夏谢氏轻摆腰肢,疾迈莲步,施施然来到大街之上,嚯,这只顾心底想事呢。居然都没有在意,这国都真个是繁华热闹,“人潮人海中,有你有我”不对,不对啊,我这说书呢,你先把那歌关了,你看把孤舟带哪里去了?
到底谁能识简?到底谁能识简?又想到了心事,这繁华顿时又黯淡下去,却总算有好心人告诉她“此去不远,有座稷下学宫,那里的都是识简滴”。
没翻两座山,就拐了几道弯,夏谢氏就看见了人家说的那种大门楼头子。心下惊喜,三步并作两步,急匆匆就奔那大门楼头子而去。
咦,门口怎么围了这多人?哎,让让,让让,奴家要去学宫。这么多人,有点喊不出来呀,再说了这吵吵嚷嚷的,喊出来人家能听见不?
先找个缝隙挤进去看看,这么多人看啥热闹呢。
挤进去一看,夏谢氏差点连眼珠子都惊掉出来。咋里啊?这么里三层,外三层围观一个长胡子老头和一个女人在抬杠,而那女人确是老相识!钟离春家的那个女奴,据说以前都是叫她“哎,咄”或“灰头土脸”,最近有了名字,叫什么李惠,好家伙,她怎么跑国都来咧?
这还了得,家奴外逃,抓住那可是要“笞死”或黥面或杖刑滴,只看主人心情如何了。哎,不对,话说,钟离春似乎对这女奴很不错。她不会是跟着钟离春来的国都吧?可是,钟离春走的时候是一个人呀,唉,不管了,先看看怎么回事,能帮把手,就帮把手,至于该怎么处罚她,那是钟离春的事情。

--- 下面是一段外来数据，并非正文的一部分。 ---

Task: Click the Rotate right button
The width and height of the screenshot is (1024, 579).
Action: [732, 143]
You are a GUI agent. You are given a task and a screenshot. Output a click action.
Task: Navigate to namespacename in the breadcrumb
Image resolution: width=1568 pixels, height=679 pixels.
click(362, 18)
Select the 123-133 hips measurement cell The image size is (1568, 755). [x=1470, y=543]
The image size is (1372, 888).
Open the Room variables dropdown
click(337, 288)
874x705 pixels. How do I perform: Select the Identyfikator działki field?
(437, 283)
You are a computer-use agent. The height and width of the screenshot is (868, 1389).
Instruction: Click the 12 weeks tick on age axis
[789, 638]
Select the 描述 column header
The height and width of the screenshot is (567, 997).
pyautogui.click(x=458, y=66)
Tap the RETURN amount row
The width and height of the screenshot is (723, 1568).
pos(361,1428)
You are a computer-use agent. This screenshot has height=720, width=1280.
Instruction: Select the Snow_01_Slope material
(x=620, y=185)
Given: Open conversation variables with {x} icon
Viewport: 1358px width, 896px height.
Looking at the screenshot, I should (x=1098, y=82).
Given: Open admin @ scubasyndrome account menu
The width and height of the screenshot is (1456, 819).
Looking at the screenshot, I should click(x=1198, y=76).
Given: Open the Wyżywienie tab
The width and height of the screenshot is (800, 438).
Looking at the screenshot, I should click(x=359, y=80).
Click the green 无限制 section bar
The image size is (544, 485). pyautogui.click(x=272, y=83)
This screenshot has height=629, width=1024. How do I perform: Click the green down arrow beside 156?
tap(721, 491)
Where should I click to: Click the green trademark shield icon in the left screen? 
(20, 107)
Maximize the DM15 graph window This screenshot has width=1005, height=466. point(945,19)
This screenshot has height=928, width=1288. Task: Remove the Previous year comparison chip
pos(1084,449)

听了几句,夏谢氏脑袋大了,这事她帮不上忙啊,人家那棍抬得,自己根本都没有听说过!
“老夫以礼仪教你,你却在这里胡搅蛮缠,真真气煞老夫也”长胡子老头不知道哪里抬偏了,气的吹胡子瞪眼。
“老人家,我可不是故意要惹你生气,我坐这里歇脚,坐的好好的,你过来就是一顿骂,就我家主......我家相公都不会不指出我的错误就责骂”李惠不知道和这个白胡子老头抬了多长时间咧,但理直气壮,似乎还不落下风。
“错误,错误?你还要老夫给你指出错误?大家看看,大家看看,你穿的不伦不类,即到国都,当时闲暇,可你却穿着鱼桑之服,此服只能女子在家中穿着,你到闹市招摇,还不让人说你了”?白胡子吹胡子瞪眼睛,长吁短叹。
“穿什么衣服是看天气的,热了就少穿,冷了就多穿,出门就穿休闲一些”李惠哪里管得着这老头说什么,似懂非懂,似是而非,就把钟离春平常和她说的话带了出来。
“休闲?唉,什么鄙言,诸位有谁知道休闲是什么,出自何典籍”?
“休闲就是休息闲散的时候,怎么舒服怎么穿,难道不对么”
......
“好好好,这个不说”白胡子连续做了几个深呼吸“你坐在学宫门口,掖裙于腰,两腿分开,可知什么为廉耻”?
“怎么不说了,是我说的有理吧”?李惠小声咕哝了一下,这里不少人对这个老头子很尊重过,咱也别得罪人家太苦了“什么是廉耻呀”?李惠确定自己很谦恭,很卑微,很虚心求教。
围观诸人哄堂大笑,老头子却是气的直翻白眼。
“礼者......”
“老爷爷,您别这样说话,我听不大明白,您看啊,我坐这里也没有碍着您进去,也没有碍着谁出来,大家方便就是了......”李惠倒真是担心别把这比自己二公子还气性大的老爷子气坏了。
“你,你,恬不知耻,恬不知耻”白胡子浑身都颤抖了起来。
李惠一头雾水,使劲拍了拍自己的脑袋,用舌头舔舔自己的牙,“一舔就舔到牙了啊,怎么能不知道呢”?